B. In the Assay, the chromatogram obtained with solution (2) shows a peak with the same retention time as the peak due to betamethasone valerate in the chromatogram obtained with solution (3).
ASSAY
Carry out the method for liquid chromatography, Appendix III D, using the following solutions.
(1) Shake a quantity of the cream containing the equivalent of 2 mg of betamethasone with 100 mL of hot hexane for 2 minutes, cool, extract the mixture with 20 mL of ethanol (96%) and filter the lower, ethanolic layer through absorbent cotton previously washed with ethanol (75%). Repeat the extraction of the hexane mixture with two 10-mL quantities of ethanol (75%), filtering each extract in turn through the absorbent cotton. Combine the filtrates, add 5 mL of a 0.072% w/v solution of beclometasone dipropionate BPCRS (internal standard) and dilute to 50 mL with ethanol (75%).
(2) Shake a quantity of the cream containing the equivalent of 2 mg of betamethasone with 100 mL of hot hexane for 2 minutes, cool, extract the mixture with 20 mL of ethanol (96%) and filter the lower, ethanolic layer through absorbent cotton previously washed with ethanol (75%). Repeat the extraction of the hexane mixture with two 10-mL quantities of ethanol (75%), filtering each extract in turn through the absorbent cotton and dilute the combined filtrates to 50 mL with ethanol (75%).
(3) Mix 10 mL of a solution containing 0.024% w/v of betamethasone valerate BPCRS and 0.0012% w/v of betamethasone 21-valerate BPCRS in ethanol (80%) with 5 mL of a 0.072% w/v solution of beclometasone dipropionate BPCRS (internal standard) in ethanol (80%) and dilute to 50 mL with the same solvent.
CHROMATOGRAPHIC CONDITIONS
(a) Use a stainless steel column (10 cm × 5 mm) packed with octadecylsilyl silica gel for chromatography (5 μm) (Spherisorb ODS 1 is suitable).
(b) Use isocratic elution and the mobile phase described below.
(c) Use a flow rate of 2 mL per minute.
(d) Use a column temperature of 60°.
(e) Use a detection wavelength of 238 nm.

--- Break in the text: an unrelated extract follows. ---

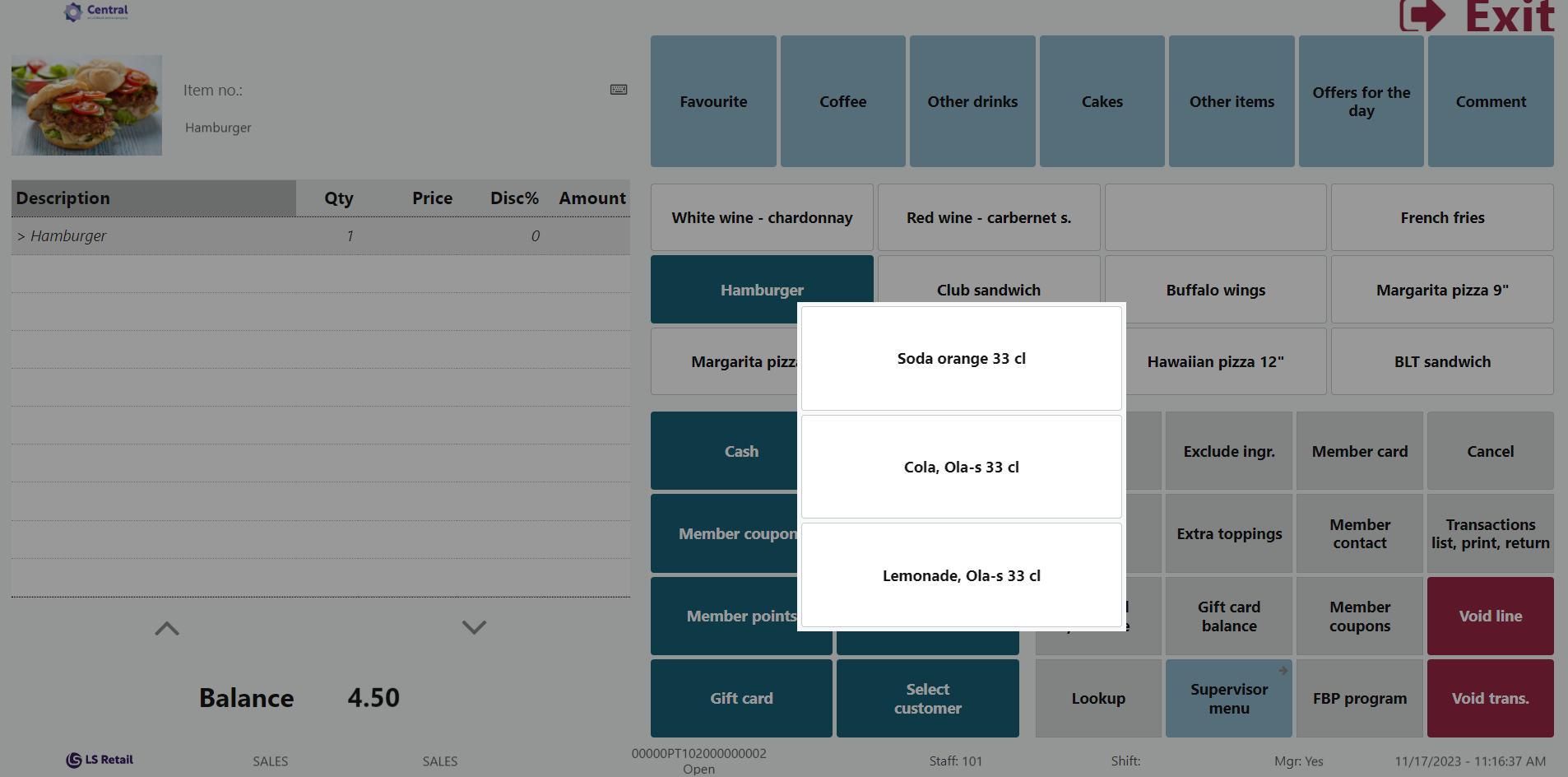
Task: Open the Supervisor menu
Action: point(1228,698)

(f) Inject 20 μL of each solution.
MOBILE PHASE
42 volumes of absolute ethanol and 58 volumes of water.
SYSTEM SUITABILITY
The test is not valid unless, in the chromatogram obtained with solution (3), the resolution factor between the peaks due to betamethasone valerate (retention time about 5 minutes) and betamethasone 21-valerate (retention time about 7 minutes) is greater than 1.0. If necessary, adjust the mobile phase.
DETERMINATION OF CONTENT
Calculate the content of C22H29FO5 in the cream using the declared content of C22H29FO5, in betamethasone valerate BPCRS.
STORAGE
Betamethasone Valerate Cream should be protected from light.
LABELLING
The quantity of active ingredient is stated in terms of the equivalent amount of betamethasone.